Exercise goal ::
Copy these lines word for word, beginning at the line that contains "Where should I" and ending after the line that contains "I will coord(357,263).".

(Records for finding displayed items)
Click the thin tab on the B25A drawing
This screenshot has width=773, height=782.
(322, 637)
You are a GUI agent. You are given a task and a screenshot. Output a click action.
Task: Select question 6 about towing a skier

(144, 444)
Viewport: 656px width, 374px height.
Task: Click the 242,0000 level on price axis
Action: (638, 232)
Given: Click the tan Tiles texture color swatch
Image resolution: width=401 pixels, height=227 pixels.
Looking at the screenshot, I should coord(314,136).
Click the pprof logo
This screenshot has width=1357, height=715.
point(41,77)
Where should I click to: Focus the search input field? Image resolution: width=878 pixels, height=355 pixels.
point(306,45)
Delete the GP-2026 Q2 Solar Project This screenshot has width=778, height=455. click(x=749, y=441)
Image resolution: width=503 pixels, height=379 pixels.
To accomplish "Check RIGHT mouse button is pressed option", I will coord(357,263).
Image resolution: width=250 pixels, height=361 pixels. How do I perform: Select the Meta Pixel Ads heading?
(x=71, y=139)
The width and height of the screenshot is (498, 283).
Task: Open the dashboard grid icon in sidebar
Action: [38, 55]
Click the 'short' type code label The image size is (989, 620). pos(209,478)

...

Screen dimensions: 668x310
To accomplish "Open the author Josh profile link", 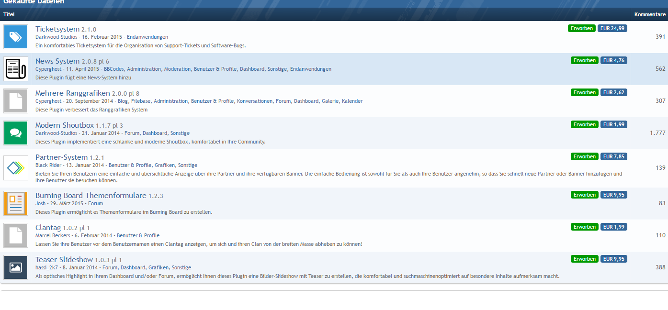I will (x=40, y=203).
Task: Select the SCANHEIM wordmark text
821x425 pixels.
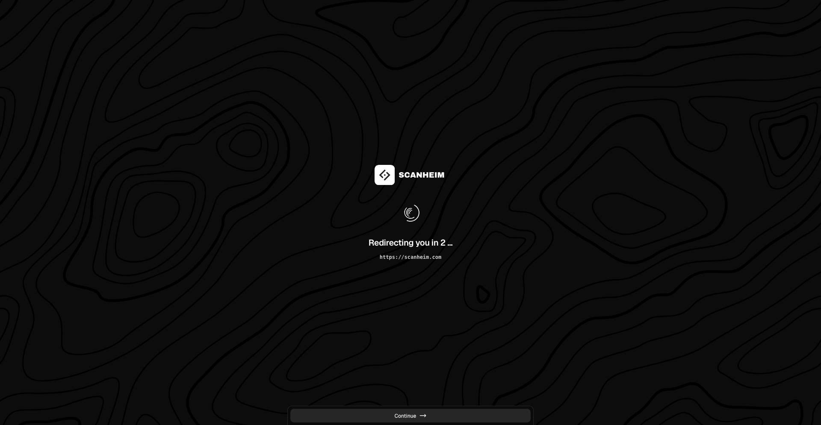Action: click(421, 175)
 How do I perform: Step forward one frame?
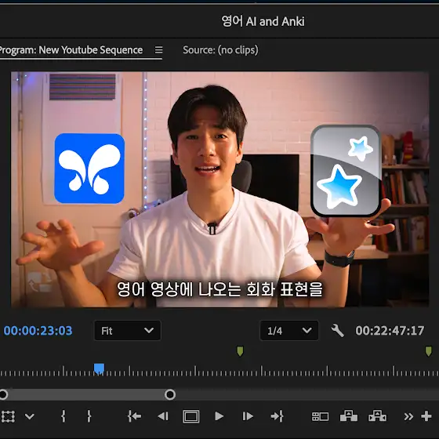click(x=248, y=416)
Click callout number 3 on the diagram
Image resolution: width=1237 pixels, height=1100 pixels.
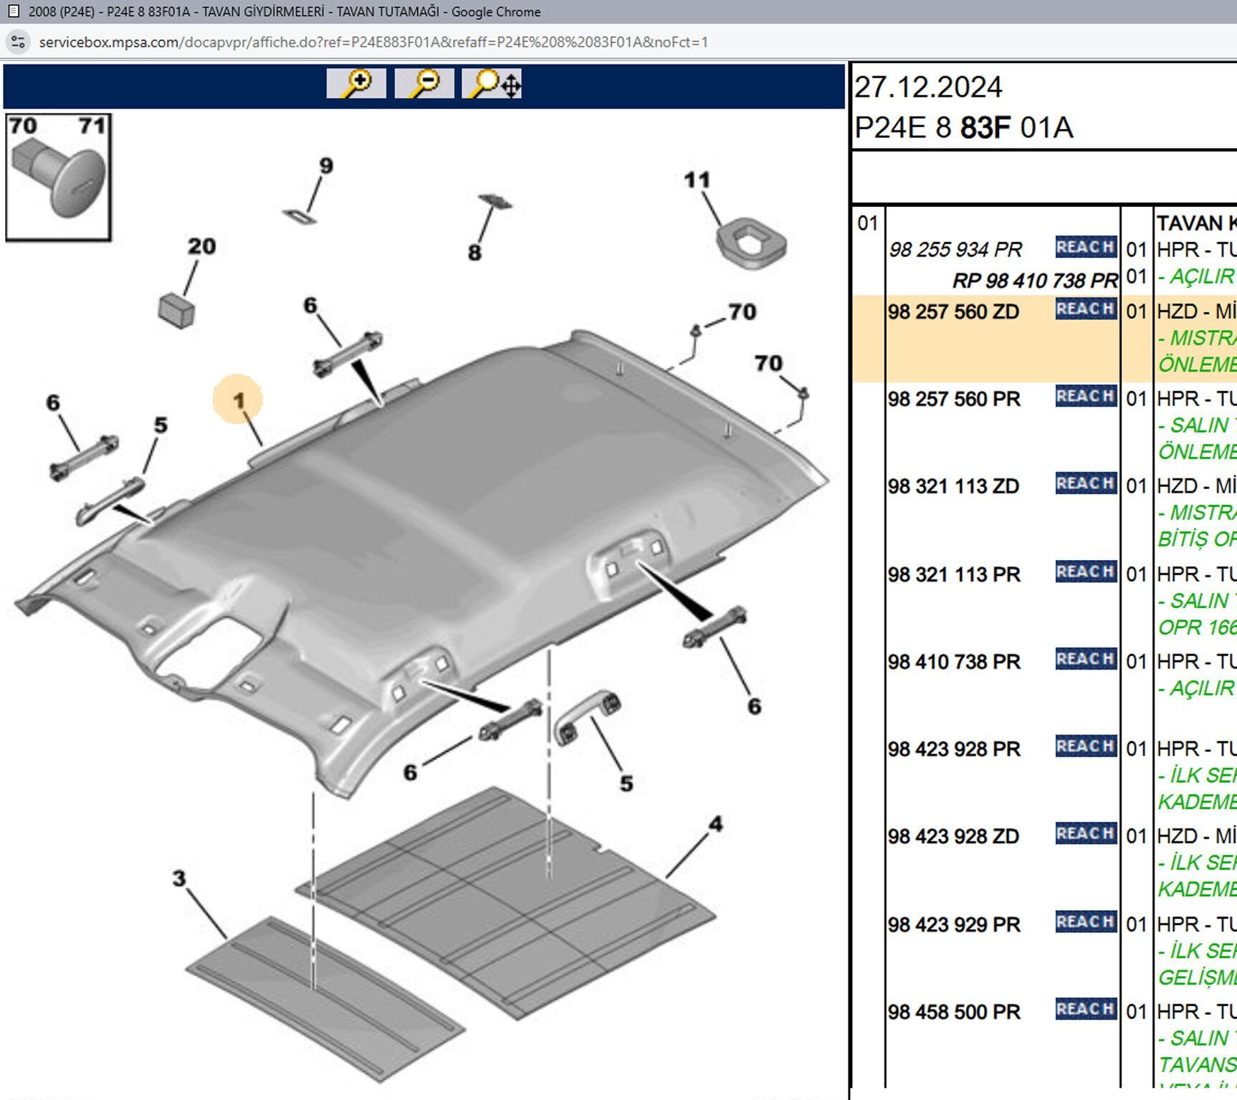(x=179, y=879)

Answer to the task ::
Where should I click to: Focus the search input field? Image resolution: width=878 pixels, height=355 pixels.
point(306,45)
Delete the GP-2026 Q2 Solar Project This screenshot has width=778, height=455. click(x=749, y=441)
Image resolution: width=503 pixels, height=379 pixels.
To accomplish "Check RIGHT mouse button is pressed option", I will coord(357,263).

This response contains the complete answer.